William Sawaya commence néanmoins à dessiner du mobilier en 1987. Mais sans suivre le modèle dominant, à savoir produire en grandes séries. Éditer à côté de leur activité d’architecture n’a été possible qu’à condition de le faire de façon souple, non industrielle, avec des pièces uniques ou en éditions limitées. A Milan, on a d’abord douté du sérieux de l’entreprise. Ne suivant aucune tendance, Sawaya & Moroni ont ainsi dessiné la chaise Maxima, devenue culte, avec son dossier qui se retourne vers l’intérieur. Il fallait oser… Idem pour le banc tapissé Meccanica, suffisamment insolent pour qu’on ne puisse l’assigner à résidence dans une époque ou un style précis.
Le sofa Arktika est lui aussi redoutablement intemporel, à la fois, graphique, géométrique, avec des angles arrondis, et le tout modulable. Gonflé ! Le duo peut s’enorgueillir d’avoir édité Zaha Hadid à une époque où ses dessins constructivistes la faisaient passer pour une architecte de papier aux projets trop fous. Aujourd’hui, sa table basse Trie aux plateaux sur deux niveaux se passe de commentaires. Quant au fauteuil en bois Tippy, il donne l’impression d’avoir anticipé la multiplication de l’impression 3D. Exceptionnelles, ces pièces semblent militer pour l’idée (fausse) de l’architecte rompu aux jeux de proportions, comme un avantage qu’il aurait a priori sur les designers.
Dans leur QG milanais, sous les auspices du portrait de feue Zaha Hadid, le regard s’arrête sur sa dernière table produite, évidemment sculpturale avec de beaux détails. Le version bleu profond est magnifique. Avant de partir, on prend une dernière claque avec la Mogu chair de Ma Yan Song, architecte chinois de Mad Architects, qui nous assied sur des sièges rappelant la forme de champignons lisses et brillants.

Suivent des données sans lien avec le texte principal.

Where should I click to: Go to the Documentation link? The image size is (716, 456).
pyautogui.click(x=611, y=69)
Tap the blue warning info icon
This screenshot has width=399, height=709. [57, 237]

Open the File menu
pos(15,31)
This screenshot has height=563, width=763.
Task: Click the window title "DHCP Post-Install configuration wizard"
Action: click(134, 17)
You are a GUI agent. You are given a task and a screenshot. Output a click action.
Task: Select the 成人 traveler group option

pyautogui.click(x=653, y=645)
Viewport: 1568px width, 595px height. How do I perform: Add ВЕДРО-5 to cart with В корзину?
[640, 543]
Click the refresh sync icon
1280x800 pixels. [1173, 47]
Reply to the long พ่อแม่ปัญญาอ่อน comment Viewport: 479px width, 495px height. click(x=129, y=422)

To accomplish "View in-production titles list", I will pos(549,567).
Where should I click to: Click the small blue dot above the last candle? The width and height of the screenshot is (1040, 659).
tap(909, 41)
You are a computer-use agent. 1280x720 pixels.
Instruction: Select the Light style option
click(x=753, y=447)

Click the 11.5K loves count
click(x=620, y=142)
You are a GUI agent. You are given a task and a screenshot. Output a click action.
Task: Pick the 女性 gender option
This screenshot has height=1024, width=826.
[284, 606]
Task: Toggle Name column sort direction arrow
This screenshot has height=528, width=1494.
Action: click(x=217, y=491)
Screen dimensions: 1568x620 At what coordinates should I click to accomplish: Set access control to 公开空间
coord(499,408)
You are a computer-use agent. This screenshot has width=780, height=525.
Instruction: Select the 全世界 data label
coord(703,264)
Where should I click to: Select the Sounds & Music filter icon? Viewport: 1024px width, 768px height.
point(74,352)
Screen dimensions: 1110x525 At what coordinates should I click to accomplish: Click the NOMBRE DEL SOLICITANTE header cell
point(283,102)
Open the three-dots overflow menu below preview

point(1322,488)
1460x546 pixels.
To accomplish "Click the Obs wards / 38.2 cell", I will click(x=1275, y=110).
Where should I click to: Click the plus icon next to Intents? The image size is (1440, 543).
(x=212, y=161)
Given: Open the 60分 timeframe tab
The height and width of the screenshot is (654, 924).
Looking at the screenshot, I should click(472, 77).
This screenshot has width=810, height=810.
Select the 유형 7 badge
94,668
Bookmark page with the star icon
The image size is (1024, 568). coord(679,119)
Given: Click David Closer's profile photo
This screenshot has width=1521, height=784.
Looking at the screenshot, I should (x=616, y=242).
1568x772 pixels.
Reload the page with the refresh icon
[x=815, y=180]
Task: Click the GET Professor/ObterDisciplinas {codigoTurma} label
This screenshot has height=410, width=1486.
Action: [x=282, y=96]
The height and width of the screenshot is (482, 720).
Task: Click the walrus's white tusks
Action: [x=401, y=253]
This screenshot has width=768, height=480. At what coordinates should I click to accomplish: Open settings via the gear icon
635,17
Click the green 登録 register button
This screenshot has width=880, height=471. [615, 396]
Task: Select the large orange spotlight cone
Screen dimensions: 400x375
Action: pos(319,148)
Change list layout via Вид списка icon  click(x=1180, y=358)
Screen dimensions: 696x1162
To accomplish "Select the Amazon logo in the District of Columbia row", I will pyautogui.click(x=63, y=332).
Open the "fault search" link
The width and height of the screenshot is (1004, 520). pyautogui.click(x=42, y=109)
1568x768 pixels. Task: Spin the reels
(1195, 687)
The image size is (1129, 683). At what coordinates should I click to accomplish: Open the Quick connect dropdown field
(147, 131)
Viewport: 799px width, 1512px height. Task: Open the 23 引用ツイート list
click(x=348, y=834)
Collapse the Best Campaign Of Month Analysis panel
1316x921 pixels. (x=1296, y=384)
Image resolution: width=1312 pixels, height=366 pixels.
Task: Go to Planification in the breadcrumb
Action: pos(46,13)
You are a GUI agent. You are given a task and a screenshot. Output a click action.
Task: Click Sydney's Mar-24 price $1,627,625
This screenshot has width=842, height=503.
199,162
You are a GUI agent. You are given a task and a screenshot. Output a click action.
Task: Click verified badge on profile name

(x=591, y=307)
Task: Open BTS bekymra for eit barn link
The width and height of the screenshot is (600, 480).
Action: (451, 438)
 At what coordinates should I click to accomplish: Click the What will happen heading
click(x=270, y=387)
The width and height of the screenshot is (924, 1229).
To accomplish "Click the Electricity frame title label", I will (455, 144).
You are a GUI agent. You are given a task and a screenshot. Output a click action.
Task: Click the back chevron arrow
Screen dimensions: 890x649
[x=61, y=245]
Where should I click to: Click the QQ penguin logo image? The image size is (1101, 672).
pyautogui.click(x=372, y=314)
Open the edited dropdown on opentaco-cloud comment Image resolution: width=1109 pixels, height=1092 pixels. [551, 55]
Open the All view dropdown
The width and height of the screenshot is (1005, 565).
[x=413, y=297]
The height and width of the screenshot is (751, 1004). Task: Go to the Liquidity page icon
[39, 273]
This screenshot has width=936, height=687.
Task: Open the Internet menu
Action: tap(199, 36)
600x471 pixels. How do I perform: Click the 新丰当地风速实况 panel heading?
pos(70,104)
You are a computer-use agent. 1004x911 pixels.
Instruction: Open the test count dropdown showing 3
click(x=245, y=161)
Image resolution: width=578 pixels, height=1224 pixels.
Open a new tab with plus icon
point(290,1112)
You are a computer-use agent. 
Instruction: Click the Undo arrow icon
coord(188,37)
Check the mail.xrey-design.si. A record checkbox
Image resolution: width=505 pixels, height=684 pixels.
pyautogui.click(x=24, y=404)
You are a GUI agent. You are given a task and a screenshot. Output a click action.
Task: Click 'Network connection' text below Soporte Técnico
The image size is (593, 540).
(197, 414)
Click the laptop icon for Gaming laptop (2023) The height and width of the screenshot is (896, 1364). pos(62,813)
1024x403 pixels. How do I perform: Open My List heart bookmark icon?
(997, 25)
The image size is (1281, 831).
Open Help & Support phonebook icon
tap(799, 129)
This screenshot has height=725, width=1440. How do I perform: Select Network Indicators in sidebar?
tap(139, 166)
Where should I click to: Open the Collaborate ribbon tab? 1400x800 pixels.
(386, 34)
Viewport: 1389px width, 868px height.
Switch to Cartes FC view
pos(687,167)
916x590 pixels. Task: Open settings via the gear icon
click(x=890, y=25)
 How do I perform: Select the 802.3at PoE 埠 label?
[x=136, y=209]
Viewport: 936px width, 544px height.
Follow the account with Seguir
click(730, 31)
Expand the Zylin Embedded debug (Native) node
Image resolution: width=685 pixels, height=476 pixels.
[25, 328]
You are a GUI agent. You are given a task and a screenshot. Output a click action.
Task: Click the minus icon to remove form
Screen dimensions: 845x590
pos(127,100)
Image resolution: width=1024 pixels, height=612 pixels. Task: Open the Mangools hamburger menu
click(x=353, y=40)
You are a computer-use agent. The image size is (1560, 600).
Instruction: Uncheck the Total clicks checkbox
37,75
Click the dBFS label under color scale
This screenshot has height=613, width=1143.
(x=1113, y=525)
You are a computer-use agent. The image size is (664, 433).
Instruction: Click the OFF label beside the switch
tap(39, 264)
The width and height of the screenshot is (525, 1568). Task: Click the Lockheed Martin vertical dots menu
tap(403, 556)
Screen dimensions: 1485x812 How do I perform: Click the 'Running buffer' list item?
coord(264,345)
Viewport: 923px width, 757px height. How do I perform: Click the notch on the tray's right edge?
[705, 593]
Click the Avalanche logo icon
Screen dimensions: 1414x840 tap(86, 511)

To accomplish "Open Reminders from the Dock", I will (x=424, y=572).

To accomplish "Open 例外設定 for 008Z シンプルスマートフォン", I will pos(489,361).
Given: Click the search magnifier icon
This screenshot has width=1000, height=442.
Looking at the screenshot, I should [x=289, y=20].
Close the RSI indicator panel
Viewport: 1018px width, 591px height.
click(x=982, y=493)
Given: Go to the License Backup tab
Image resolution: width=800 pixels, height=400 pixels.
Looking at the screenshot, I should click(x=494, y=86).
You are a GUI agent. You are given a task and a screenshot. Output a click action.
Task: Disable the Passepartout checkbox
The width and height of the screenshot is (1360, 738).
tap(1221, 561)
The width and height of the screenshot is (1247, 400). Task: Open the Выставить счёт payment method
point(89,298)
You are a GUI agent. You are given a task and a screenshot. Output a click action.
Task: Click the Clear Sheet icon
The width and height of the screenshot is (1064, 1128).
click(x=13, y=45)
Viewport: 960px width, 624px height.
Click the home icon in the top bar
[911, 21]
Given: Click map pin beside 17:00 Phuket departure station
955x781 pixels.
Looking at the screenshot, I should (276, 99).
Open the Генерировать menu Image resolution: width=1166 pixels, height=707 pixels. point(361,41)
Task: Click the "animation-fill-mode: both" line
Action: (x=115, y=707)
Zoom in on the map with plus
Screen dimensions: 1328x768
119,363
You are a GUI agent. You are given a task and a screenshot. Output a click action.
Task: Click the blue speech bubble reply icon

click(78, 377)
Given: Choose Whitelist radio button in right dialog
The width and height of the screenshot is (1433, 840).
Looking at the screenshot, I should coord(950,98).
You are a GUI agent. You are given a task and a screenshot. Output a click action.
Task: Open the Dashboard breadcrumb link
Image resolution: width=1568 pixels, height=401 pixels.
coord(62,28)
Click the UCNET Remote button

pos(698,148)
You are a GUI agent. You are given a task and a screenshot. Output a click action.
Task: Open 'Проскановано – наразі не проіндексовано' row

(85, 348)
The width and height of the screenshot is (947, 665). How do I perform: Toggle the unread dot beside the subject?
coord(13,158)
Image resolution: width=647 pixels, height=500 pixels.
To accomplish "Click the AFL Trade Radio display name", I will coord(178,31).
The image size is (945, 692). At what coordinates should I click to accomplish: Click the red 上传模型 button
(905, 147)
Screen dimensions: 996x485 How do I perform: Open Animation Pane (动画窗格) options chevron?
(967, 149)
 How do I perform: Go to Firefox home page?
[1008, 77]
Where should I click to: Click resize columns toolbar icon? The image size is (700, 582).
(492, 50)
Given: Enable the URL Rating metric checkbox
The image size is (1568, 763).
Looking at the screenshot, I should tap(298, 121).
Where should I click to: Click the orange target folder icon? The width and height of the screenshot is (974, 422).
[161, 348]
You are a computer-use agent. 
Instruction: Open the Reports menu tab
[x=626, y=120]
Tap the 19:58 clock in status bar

Il flotte ici comme une familiarité avec les plus grands : suspension de Daniel Libeskind, bureau-chaise-longue-canapé de David Adjaye ou encore fauteuil étonnant de Jakob & Mc Farlane. Comme si les architectes se lâchaient dans un no limit de la créativité. On sent le travail en bonne intelligence avec ces créateurs de haute volée. Ces créations uniques sont aussi de vrais meubles. Déployer des créations dans leur vérité nue, sans aucun « buzz », c’est le choix courageux mais passionné de Sawaya & Moroni.